Merck shareholders – in my view – are entitled to shrug their shoulders at recent share price losses and ask what the problem is? The company has the world’s best-selling drug, with three more years – at least – of >$30bn per annum revenues (I suspect this figure may be reached in 2024). It is the second or third-highest revenues of any Pharma company globally, a dividend that yields nearly 3% per annum, a share price up >30% on a five-year basis, and current assets of ~$38bn (as of Q2), against long-term debt of ~$35bn (low by Big Pharma standards).
What exactly is the issue? It is a fair argument, but investors chasing near-term value may not find Merck stock especially compelling now. I wrote in Q2 that Keytruda – despite being a miraculous drug and an incredible source of revenues that may well still be earning >$15bn per annum in 2035 – will be a headache for Keytruda’s investor relations team because the questions around loss of exclusivity and new competitive threats will keep coming.
Unlike AbbVie (ABBV), another Pharma giant who once marketed and sold the world’s best-selling drug, Humira, and developed two ready-made replacements in Skyrizi and Rinvoq before Humira even lost US patent protection, Merck does not have a ready-made replacement for Keytruda (although Summit Therapeutics may have one). The challenge of developing four or five highly successful cancer drugs to offset revenues from a single asset will not be easy.
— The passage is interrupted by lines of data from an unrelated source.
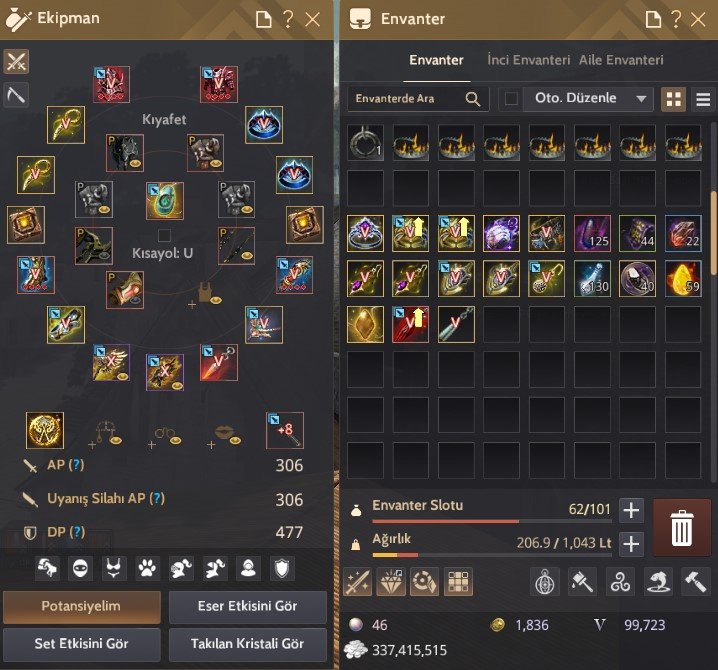Toggle underwear display icon
Image resolution: width=718 pixels, height=670 pixels.
coord(114,568)
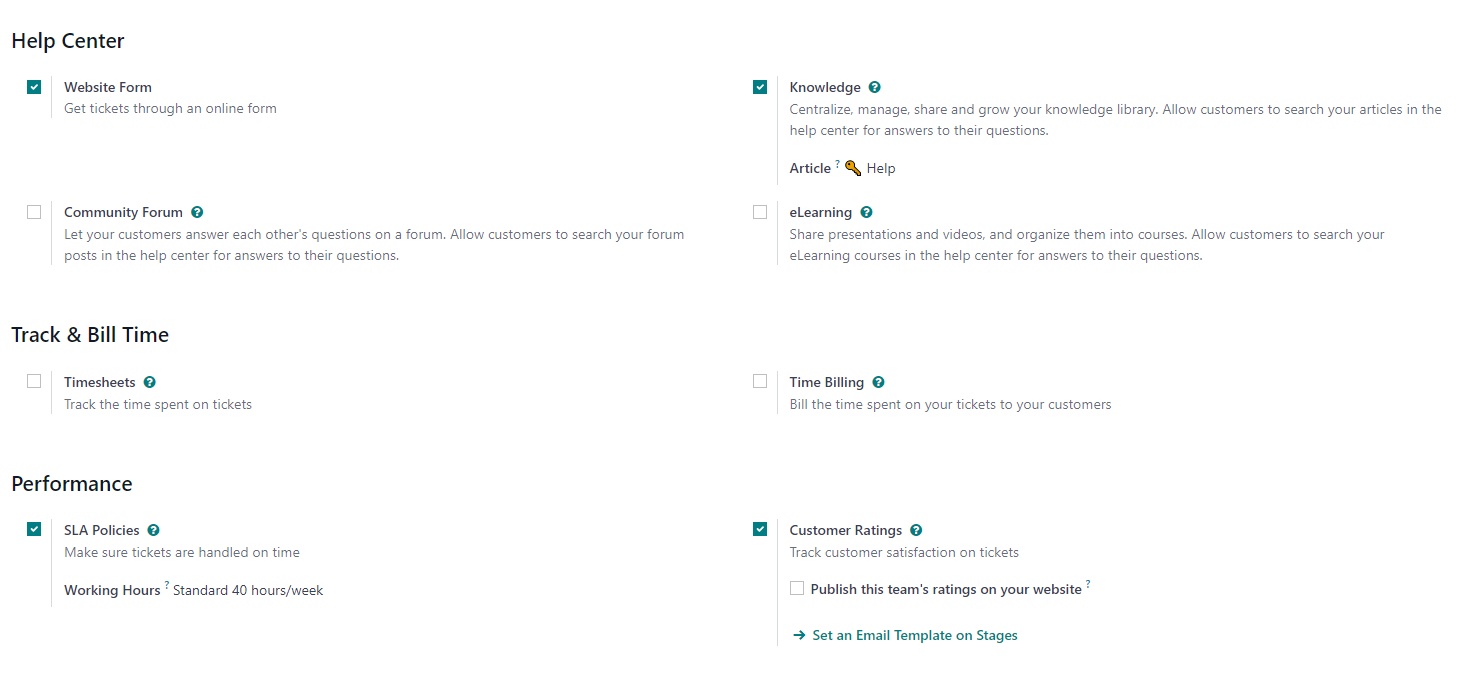This screenshot has height=682, width=1460.
Task: Disable the Customer Ratings checkbox
Action: 760,529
As such, while Merck shareholders may feel they can afford to sit tight and ride out the Keytruda / Gardasil patent storm, they may also be wise – along with anybody searching for short-term value or a decent entry point to open a position in Merck stock – to pay close attention to the R&D updates during the Q3 earnings call. These are arguably more important than the financials, which will take care of themselves, so long as Keytruda is patent protected.
Merck’s new era will begin when Keytruda revenues begin falling – it isn’t here yet, but it may not be too far away, and the company is arguably less well-prepared for this era than it might be. For example, the company may do well to attempt to enter the weight loss market, and develop a GLP-1 agonist to rival the likes of Eli Lilly’s (LLY) tirzepatide or Novo Nordisk’s (NVO) semaglutide.
These drugs will become the world’s new best-selling drugs before the end of the decade, and Merck does not have candidates of note in this field. As such, if I were holding Merck stock, I may be ever so slightly tempted to switch my holding into a comparable Pharma that does have such a candidate – there are a few to choose from.